For those purposes, Visual Studio is free: http://www.microsoft.com/express/Web/

IntelliJ IDEA (http://www.jetbrains.com/idea/) has good JavaScript support, including refactoring. I also quite like Komodo Edit (http://www.activestate.com/komodo-edit), since it's more lightweight but has JavaScript code completion & is easily extensible.

While you're looking at Node, I also suggest you take a look at RingoJS (http://ringojs.org/). It should be easier to get started with & has debugging support.

+1 for IntelliJ IDEA, js support is really superb.

What's wrong with Firebug? I fail to find a better alternative for JS debugging.

I have run into problems in the past caused by forgetting to remove console.log() lines from my scripts. If the console wasn't open, then the scripts didn't work.

This isn't a huge problem or reason not to use Firebug (which I would be totally lost without), just something to be wary of.

You're welcome.

This will throw if console is not defined. Try

   if (!window.console)

   if (typeof console == 'undefined')

   if !('console' in window))


Doesn't here. What are you using?

My solution to this issue was to write a console2.log helper function and call that instead of the original console.log:

  var console2 = {
   log: function(msg){
    if(typeof console != 'undefined'){

You can solve(?) this by creating a dummy console.log object when one isn't already present, then throwing away all of the output.

if(!window.console){window.console = {};} if(!(toString(window.console.log) === '[object Function]')) {window.console.log = function(){};}

there, fixed..

This won't work in node.
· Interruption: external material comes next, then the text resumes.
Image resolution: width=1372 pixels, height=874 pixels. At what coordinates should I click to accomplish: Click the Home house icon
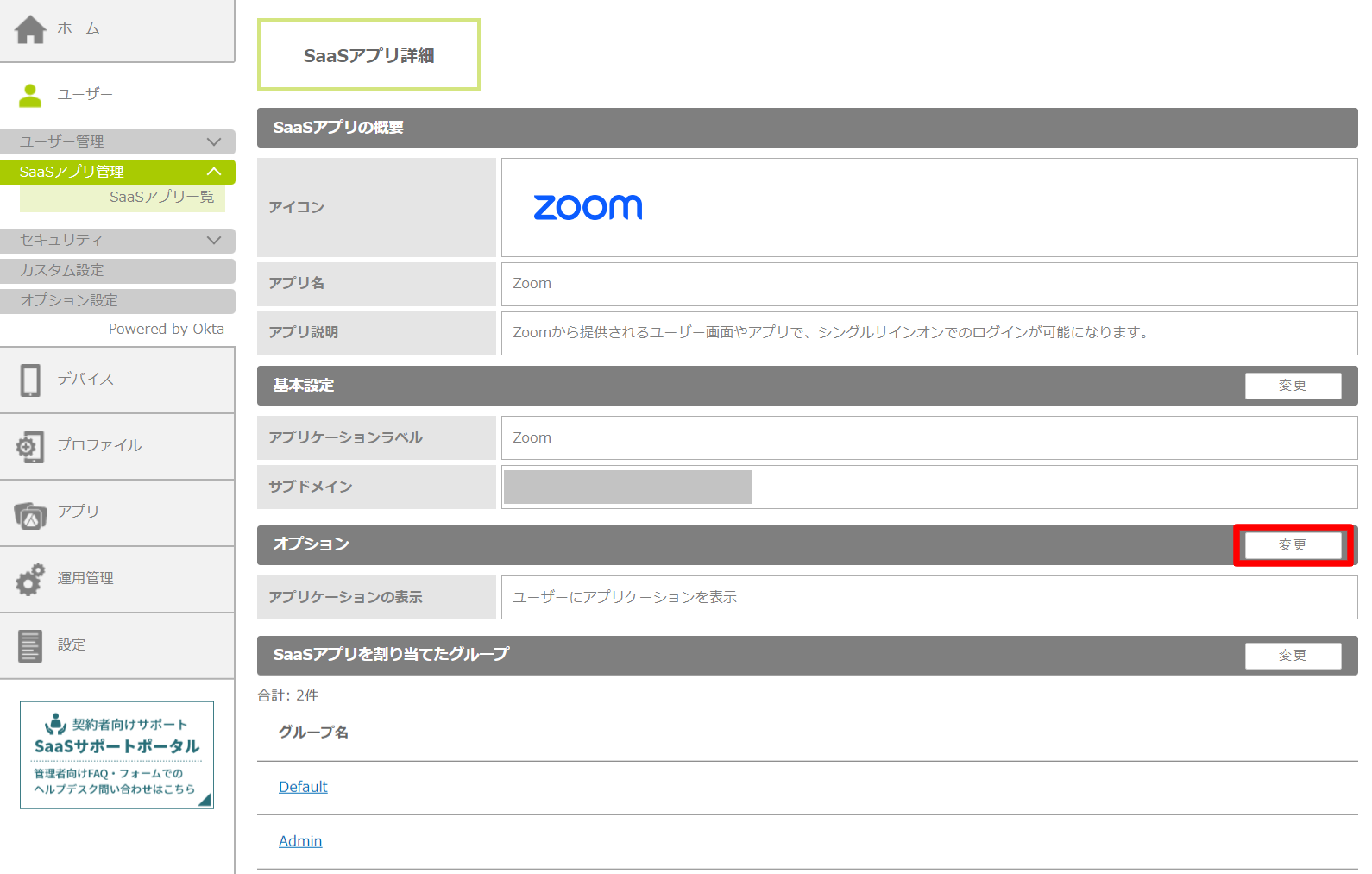pyautogui.click(x=30, y=29)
That's not a huge deal, but it's pretty simple to come up with a cleaner solution that works in all environments.

if (window.console) console.log(...);

That really should be built in to console.log.

I may not be entirely sober yet but I believe the problem at hand is what happens when window.console isn't defined at all.
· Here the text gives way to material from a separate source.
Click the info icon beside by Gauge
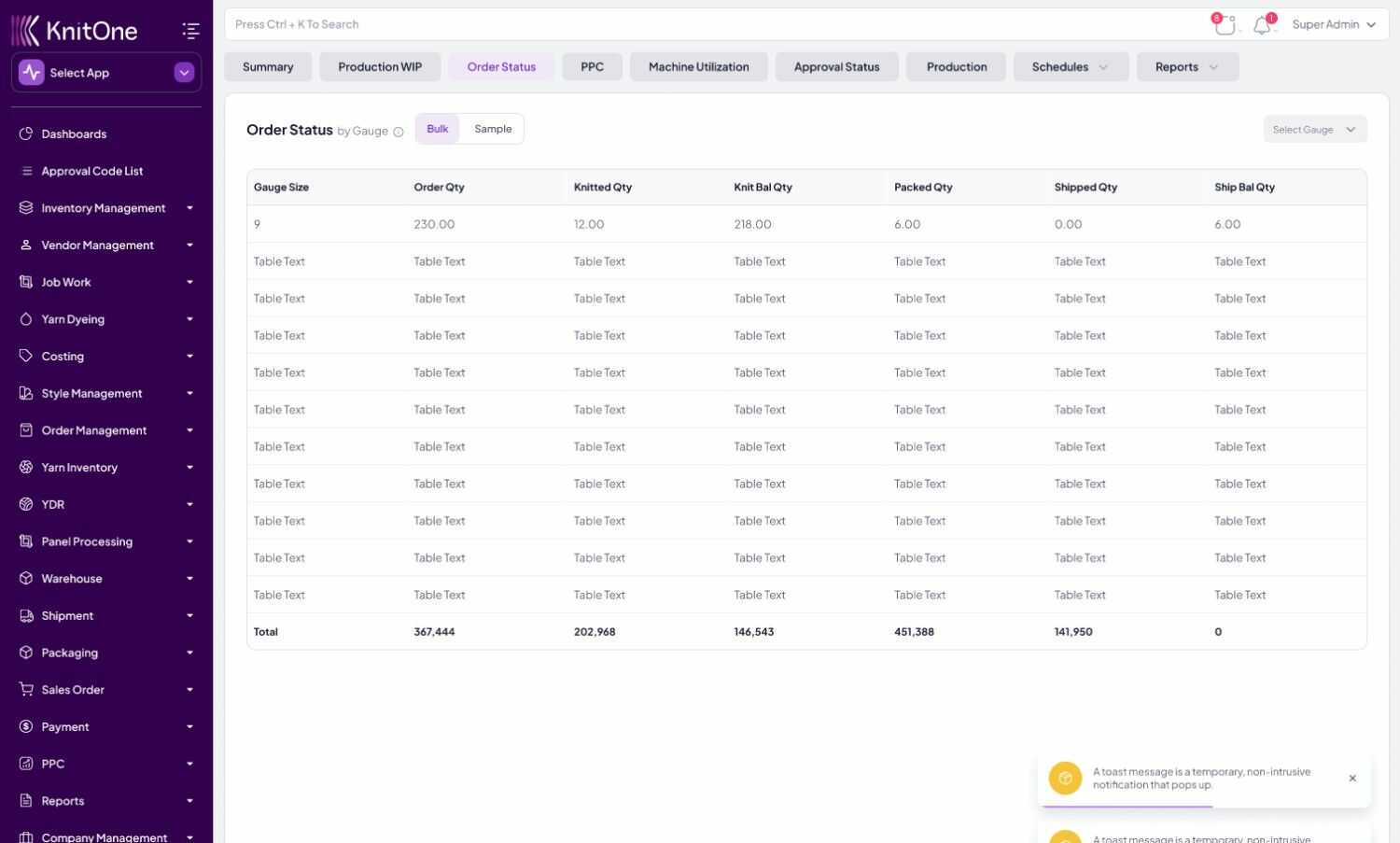This screenshot has width=1400, height=843. (x=399, y=132)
It can be, but only if console.log is defined in your source code. It isn't when you use Firebug, so it won't be when you're not using Firebug.

Chrome Dev Tools.

Yea those have some fancy live JS editing capability, where you can edit the JS, it runs the code with the changes but without restarting the whole program.


Last time I used firebugs you couldn't really edit files in it, it was also missing many goodies for easily browsing code or code completion.

This rather related to my startup in development. I hope to release this service soon.

Anyways, I use a decent editor (Notepad++ is a good one) for most code that doesn't need debugging (besides the good old trace statements) and for debugging I use eclipse.

In the latest version of Node.js (0.1.100) a console.log() was added.

Use JsTestDriver to write and run your tests.

One of my pet projects is open source and tested with JsTestDriver [1], that should be a good starting point for learning more about how to test JavaScript in webapps.

I also like to use Sinon [2] for stubbing and mocking. The author of Sinon is also putting the finishing touches on a book about TDD-ing JavaScript.

EDIT: calendar-logic.js [4] an example of how you can extract and test logic in separate libraries. It's being used on figureoutwhen.com.

[1] http://github.com/augustl/figureoutwhen.com [2] http://cjohansen.no/sinon/ [3] http://www.amazon.com/Test-Driven-JavaScript-Development-Dev... [4] http://ditrw.com/calendar-logic-dot-js/

I have been enjoying WebStorm. BTW: it'll do Zen Coding[1]. That's a plus!


[1]: http://code.google.com/p/zen-coding/

This is what works for me:

3 screens: 1 with two windows for editing code, 1 to run Chrome and 1 for Chrome Dev Tools. Overkill? Nope, good to see it all in context.

I modularize code (bottom up dev style) and test each class / function before integrating with code body. Chrome Dev Tools is fantastic for tracking down CSS cascade probs, etc.

Other tools: Vim, Rhino book and www.w3schools.com for references. I develop only for Chrome / Safari (some FireFox) so can't suggest as for IE, Opera, etc.

I use the Google chrome developer tools. Highly recommended!

Most of the JS pros I know just use vim/emacs + FireBug.

What has complex got to do with the editor? Maybe it would help a bit. But if you design the codebase to be modular, you have only a little part of the code to worry about at a time, so you can use your current editor setup. :)

emacs with espresso mode; rhinounit.